Reklama

Krótka historia krzyża

Bądź na bieżąco!

Zapisz się do newslettera

Krzyż pojawił się w bardzo dawnych czasach. Spotykamy go w różnorakich kulturach, które nigdy ze sobą nie były powiązane.
Na starożytnym Bliskim Wschodzie krzyż był znakiem przynoszącym szczęście.
Potem był to znak największego upokorzenia i hańby. Stało się tak, ponieważ przestępców i zbrodniarzy po prostu krzyżowano. Ten rodzaj okrutnej śmierci stosowano w Asyrii, Mezopotamii i Persji. W czasach Aleksandra Wielkiego owa metoda uśmiercania zawitała do Europy.
Początkowo krzyż nie był symbolem chrześcijan. Tę rolę pełniła ryba, z grec. „ichthys” (anagram zawołania w polskim tłumaczeniu: Jezus Chrystus Boga Syn Zbawiciel). Symbolem chrześcijan krzyż stał się dopiero od połowy IV stulecia.
Zaważyła na tym wizja cesarza Konstantyna, który przed bitwą z Maksencjuszem w 312 r. ujrzał na niebie właśnie krzyż w kształcie litery „X” nałożonej na literę „P”, a także napis: „In hoc signo vinces” - w tym znaku zwyciężysz. Konstantyn wygrał. Rok później zrównał w prawach religię chrześcijan z innymi religiami.
Ponadto jego matka - św. Helena, pielgrzymując do Ziemi Świętej, w cudowny sposób odnalazła krzyż Chrystusa (dotknięty drzewem z krzyża człowiek odzyskał życie) i oddała mu cześć. Można powiedzieć, że dzięki niej kult krzyża rozprzestrzenił się na cały świat i stał się głównym chrześcijańskim symbolem.
Od tego czasu uważa się, że to ona zapoczątkowała kult Krzyża Świętego, który z jej inicjatywy rozwinął się w całym chrześcijańskim świecie.
Św.
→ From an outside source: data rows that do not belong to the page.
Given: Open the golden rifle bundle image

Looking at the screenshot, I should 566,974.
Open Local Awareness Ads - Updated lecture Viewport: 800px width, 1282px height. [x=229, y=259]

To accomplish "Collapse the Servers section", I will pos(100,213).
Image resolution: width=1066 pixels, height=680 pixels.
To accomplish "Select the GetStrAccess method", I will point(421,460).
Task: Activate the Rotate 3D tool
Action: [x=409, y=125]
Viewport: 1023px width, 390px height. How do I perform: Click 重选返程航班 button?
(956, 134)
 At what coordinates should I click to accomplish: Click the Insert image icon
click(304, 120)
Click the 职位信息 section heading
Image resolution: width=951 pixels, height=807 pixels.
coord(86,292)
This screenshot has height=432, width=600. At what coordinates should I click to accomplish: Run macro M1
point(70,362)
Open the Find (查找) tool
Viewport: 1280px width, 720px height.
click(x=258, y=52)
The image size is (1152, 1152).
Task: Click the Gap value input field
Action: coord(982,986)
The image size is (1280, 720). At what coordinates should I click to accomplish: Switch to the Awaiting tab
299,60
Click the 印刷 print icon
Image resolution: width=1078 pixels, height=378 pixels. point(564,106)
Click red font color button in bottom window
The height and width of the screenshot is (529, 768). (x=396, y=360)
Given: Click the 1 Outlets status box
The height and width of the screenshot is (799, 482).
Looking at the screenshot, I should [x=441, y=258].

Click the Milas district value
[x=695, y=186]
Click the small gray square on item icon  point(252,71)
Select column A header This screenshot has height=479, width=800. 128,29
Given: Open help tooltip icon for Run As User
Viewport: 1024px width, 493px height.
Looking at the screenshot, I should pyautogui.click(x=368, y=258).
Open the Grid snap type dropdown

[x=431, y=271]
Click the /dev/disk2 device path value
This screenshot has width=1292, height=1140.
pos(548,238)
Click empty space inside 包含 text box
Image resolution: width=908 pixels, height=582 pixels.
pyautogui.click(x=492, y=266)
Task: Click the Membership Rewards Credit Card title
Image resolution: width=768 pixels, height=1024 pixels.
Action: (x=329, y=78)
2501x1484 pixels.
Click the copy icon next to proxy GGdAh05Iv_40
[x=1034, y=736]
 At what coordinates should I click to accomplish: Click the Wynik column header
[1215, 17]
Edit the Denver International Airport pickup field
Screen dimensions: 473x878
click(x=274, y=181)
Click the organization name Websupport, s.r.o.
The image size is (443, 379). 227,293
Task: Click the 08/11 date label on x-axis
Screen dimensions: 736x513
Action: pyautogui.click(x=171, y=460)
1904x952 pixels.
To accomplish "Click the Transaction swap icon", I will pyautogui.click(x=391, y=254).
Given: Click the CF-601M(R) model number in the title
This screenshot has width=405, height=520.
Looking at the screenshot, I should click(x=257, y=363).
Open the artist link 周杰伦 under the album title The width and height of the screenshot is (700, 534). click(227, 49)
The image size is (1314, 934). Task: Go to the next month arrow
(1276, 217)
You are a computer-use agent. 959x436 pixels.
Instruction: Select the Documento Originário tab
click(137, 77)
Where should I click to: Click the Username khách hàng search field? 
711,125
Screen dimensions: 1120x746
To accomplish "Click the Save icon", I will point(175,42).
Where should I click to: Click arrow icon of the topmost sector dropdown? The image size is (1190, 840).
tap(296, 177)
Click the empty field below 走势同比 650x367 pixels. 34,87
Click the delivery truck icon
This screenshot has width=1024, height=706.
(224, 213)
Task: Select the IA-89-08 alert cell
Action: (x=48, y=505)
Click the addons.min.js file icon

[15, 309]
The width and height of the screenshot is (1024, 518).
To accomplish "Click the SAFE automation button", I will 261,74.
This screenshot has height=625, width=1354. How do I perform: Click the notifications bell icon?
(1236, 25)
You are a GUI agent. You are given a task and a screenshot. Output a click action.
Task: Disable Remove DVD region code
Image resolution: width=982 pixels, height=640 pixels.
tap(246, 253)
Helena postanowiła podzielić krzyż Chrystusa na trzy części. Ofiarowała je głównym ówczesnym chrześcijańskim centrom: Jerozolimie, Rzymowi i Konstantynopolowi. Z upływem czasu krzyż podzielono na wiele części. Dziś spore jego fragmenty znajdują się w kościele św. Goduli w Brukseli, w bazylice Santa Croce w Rzymie oraz w katedrze Notre Dame w Paryżu. W Polsce cząstki relikwii są m.in. w kościele Dominikanów w Lublinie, w sanktuarium Krzyża Świętego na Łysej Górze w Górach Świętokrzyskich, w katedrze wawelskiej w Krakowie oraz w kościele świętokrzyskim w Warszawie.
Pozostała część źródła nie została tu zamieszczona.